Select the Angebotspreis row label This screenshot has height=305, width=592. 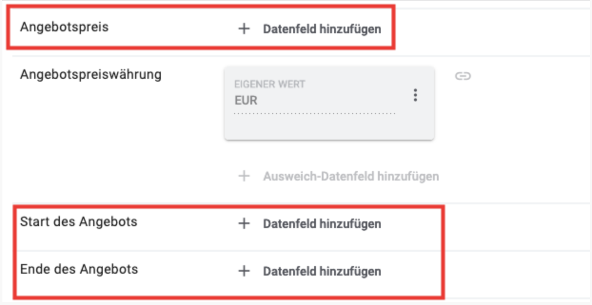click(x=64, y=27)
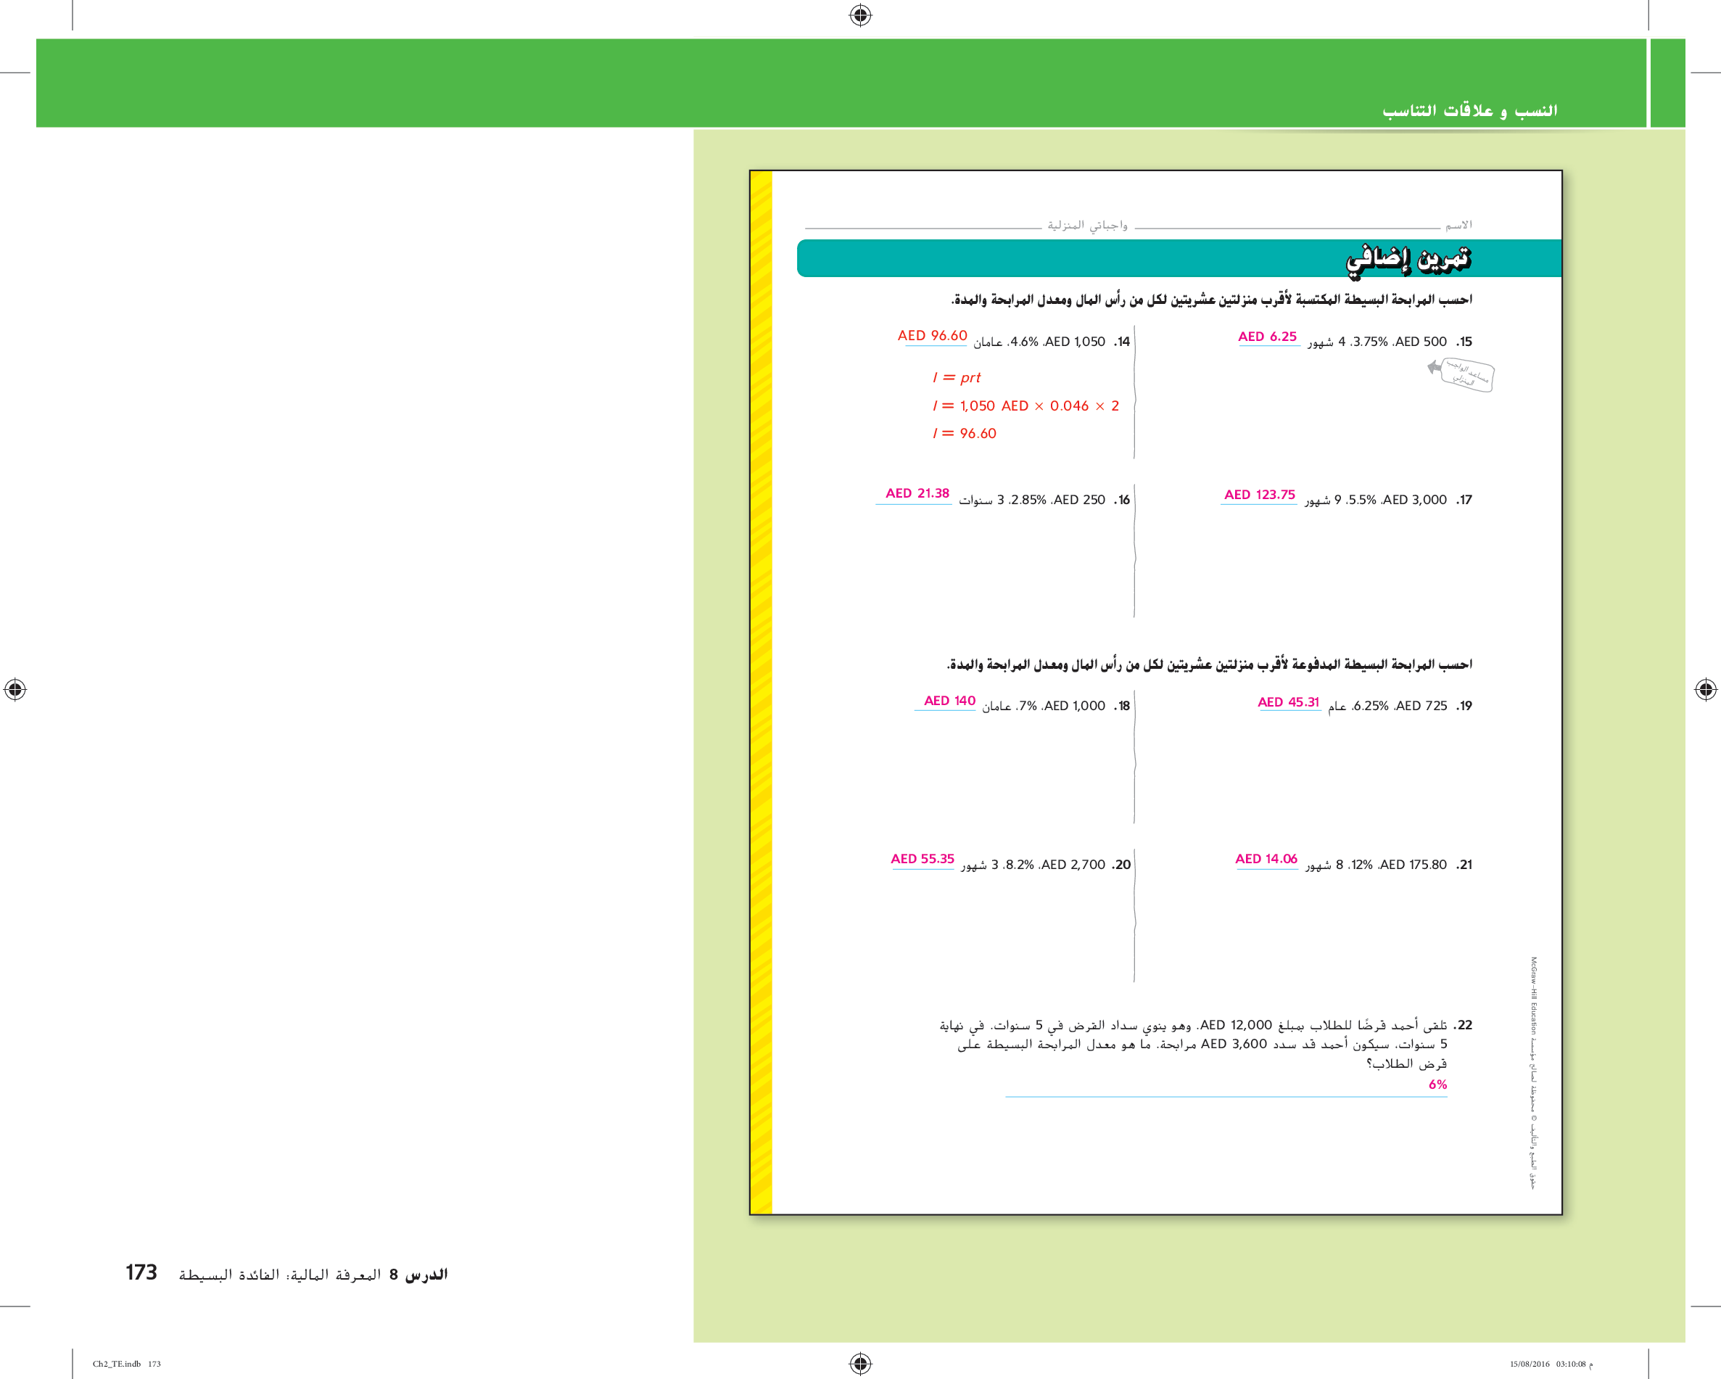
=-=-=-=-=
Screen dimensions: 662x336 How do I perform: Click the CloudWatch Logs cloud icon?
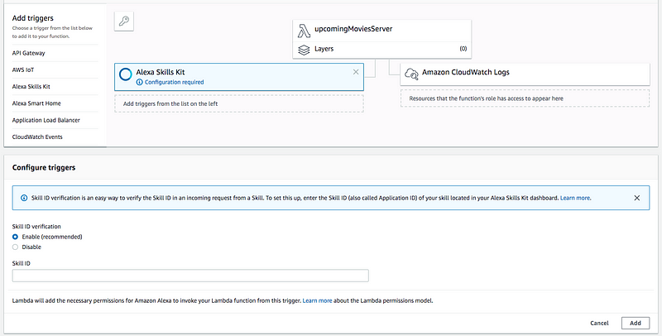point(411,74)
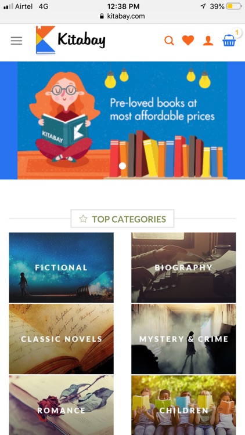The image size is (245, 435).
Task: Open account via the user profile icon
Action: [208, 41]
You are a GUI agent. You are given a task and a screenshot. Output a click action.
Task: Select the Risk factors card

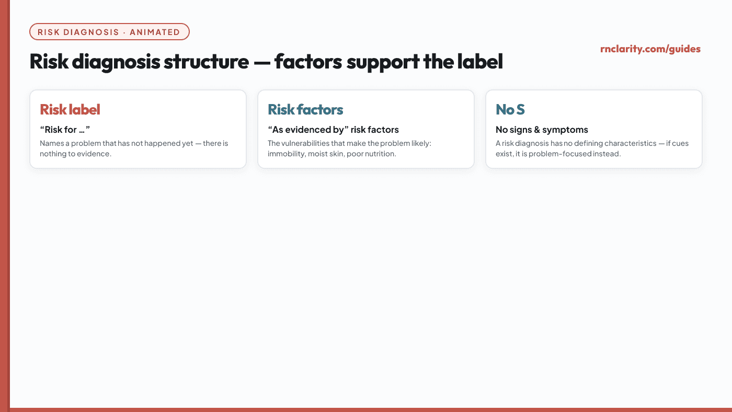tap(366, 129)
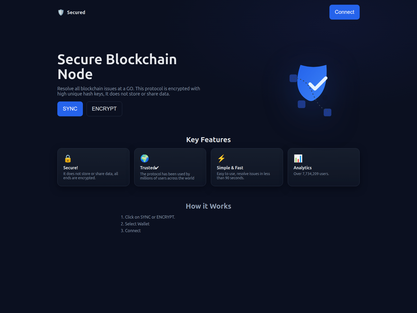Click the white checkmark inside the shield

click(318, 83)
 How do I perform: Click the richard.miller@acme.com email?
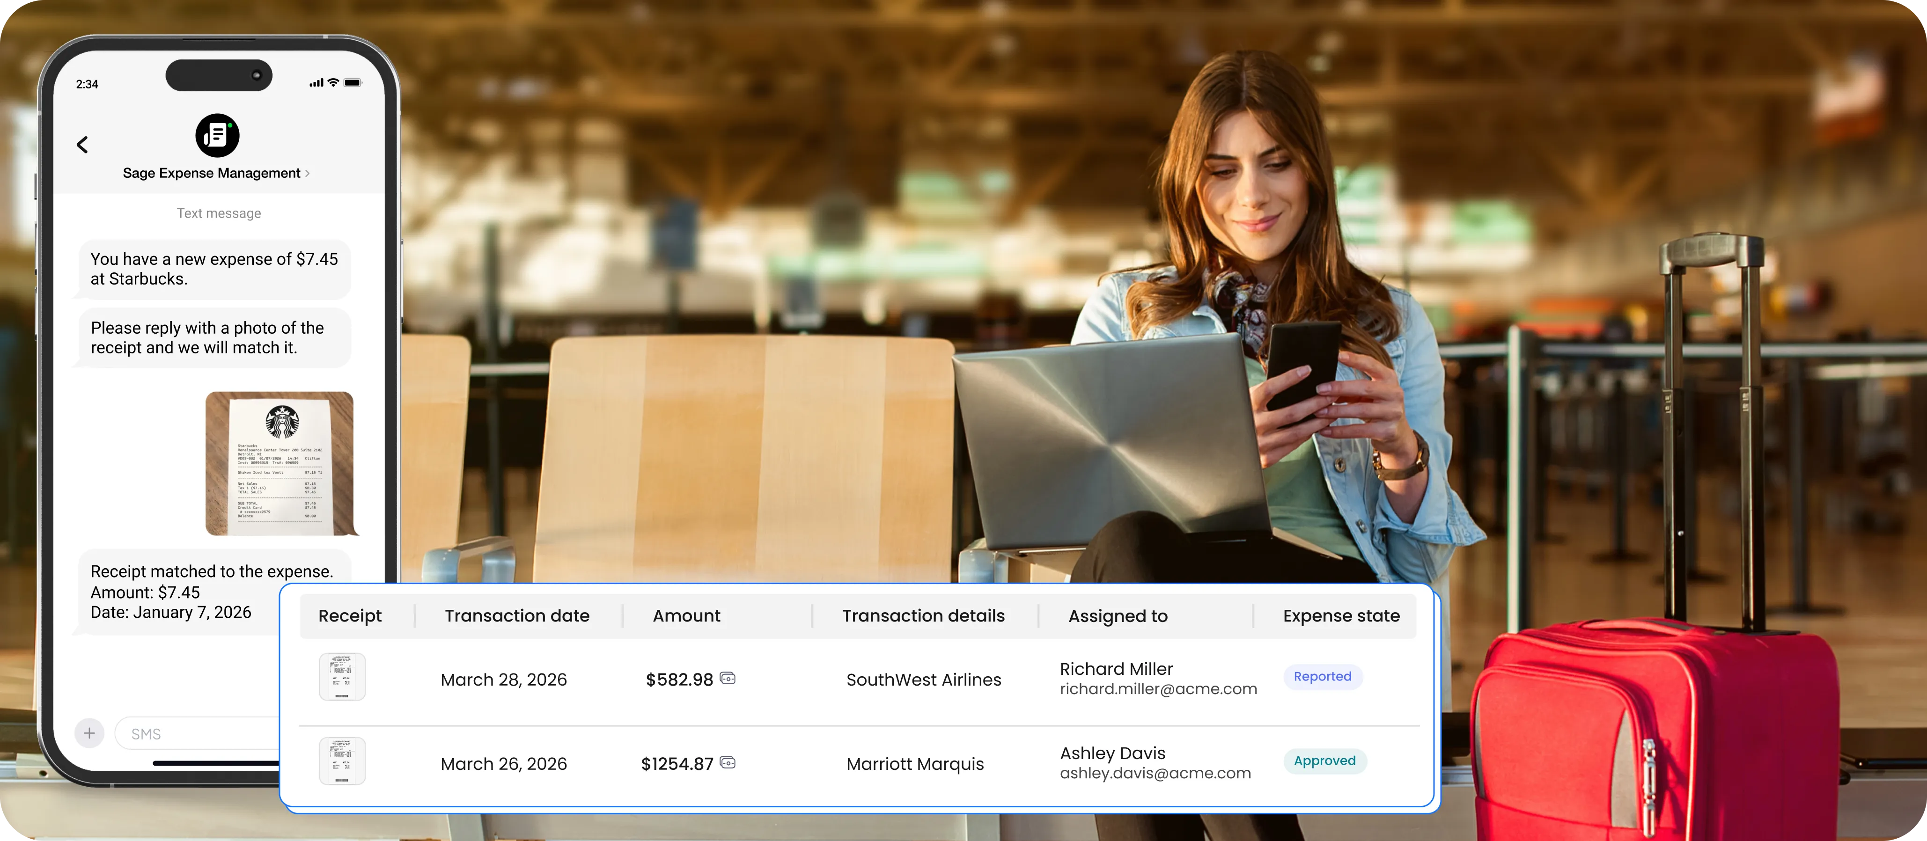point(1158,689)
=-=-=-=-=
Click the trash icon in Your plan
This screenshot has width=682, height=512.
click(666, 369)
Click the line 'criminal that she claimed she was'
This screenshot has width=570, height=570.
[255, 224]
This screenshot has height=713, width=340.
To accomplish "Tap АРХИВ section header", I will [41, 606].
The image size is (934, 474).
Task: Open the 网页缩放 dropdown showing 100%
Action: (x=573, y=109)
=-=-=-=-=
▸ **Problem statement**
Rescale the listing lines between those holding "How do I perform: Click the richard.miller@acme.com" and "point(1158,689)", inclusive, and give only those lines with their requests. Multiply each coordinate in the answers by 0.85, round to whole numbers with halves going up, and leave the pictures out of your answer.

▸ **Result of the exercise**
 How do I perform: Click the richard.miller@acme.com email?
point(984,586)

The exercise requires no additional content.